I just choose every day not to. It's a daily walk - recovery doesn't happen in week or month or year-long increments. It happens each day. Each day you wake up and you have the same choice - live or die. Stay sick or heal. But for awhile you will not make the best choices every single day when you are confronted with those questions. Recovery is like a pendulum swinging - you've spent so long swung way out to the left, really really sick, and then you'll spend awhile swinging out to the right and really really trying to heal, but there's so much momentum built up in the pendulum's swing that you can't just stop it in the center all at once. You'll have days when you do really well. And you'll have days you don't do so well. But after awhile you'll see that the swinging motion gets smaller and shallower - the pendulum is starting to slow down. And finally, like it has for me, the pendulum's motion will cease and rest in the center - balanced, healthy, and totally committed to choosing life no matter what.

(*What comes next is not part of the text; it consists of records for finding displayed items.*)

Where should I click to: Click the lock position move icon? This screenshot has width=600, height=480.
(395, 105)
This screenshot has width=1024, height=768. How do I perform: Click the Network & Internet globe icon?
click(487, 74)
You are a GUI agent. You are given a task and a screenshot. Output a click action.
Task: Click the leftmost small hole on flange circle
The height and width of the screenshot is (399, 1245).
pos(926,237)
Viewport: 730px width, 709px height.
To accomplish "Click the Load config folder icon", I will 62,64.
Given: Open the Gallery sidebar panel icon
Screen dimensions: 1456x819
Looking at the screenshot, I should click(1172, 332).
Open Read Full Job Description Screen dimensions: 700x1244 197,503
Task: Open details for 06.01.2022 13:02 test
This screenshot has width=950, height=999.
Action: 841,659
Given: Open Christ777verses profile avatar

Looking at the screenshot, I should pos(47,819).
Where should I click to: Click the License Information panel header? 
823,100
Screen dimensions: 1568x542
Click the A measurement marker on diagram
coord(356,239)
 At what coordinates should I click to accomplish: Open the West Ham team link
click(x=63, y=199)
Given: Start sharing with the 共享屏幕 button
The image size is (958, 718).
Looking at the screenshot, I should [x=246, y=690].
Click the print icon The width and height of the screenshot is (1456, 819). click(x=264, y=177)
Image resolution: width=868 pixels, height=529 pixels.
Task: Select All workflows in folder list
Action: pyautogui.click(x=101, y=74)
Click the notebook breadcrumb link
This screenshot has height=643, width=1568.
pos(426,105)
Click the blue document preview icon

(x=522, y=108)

Be patient with yourself. That is my #1 bit of advice for you. Do NOT let your mind discourage you when you slip and tell yourself you can't do it. You CAN. I slipped off and on for a few years before my pendulum of sickness-to-health stopped swinging - but I don't slip anymore. If I can ride it out and heal, you can too. Do NOT beat yourself up when you have a not-so-good day. And whatever you do - do not get mad at yourself when you want to go back to the disorder again. That is a natural desire - the disorder feels like 'home' to you because you've lived there for so long. No matter that you were abused in that home, that your needs weren't met, that your life was threatened...it still feels like home to you because in this disease what is bad looks good and what is good looks scary and bad. You simply must be patient with yourself in order to recover. You didn't break overnight - you won't heal overnight. But you broke over time and you can and will heal - completely - over time.

Please know you are more than welcome to keep in touch, let me know how you're doing, and if you need encouragement and support I am here. You are a very brave young woman and you should feel VERY proud and encouraged that you are turning your back on a disease that will kill over 50,000 young people this year. You made it out before that happened to you. You have chosen life just like I did. Now you just have to go through the process of recovering your potential and regaining your health so you can live the wonderful life that is waiting for you right around the corner.

Please stay in touch and let me know if there is anything else I can do to help or support you.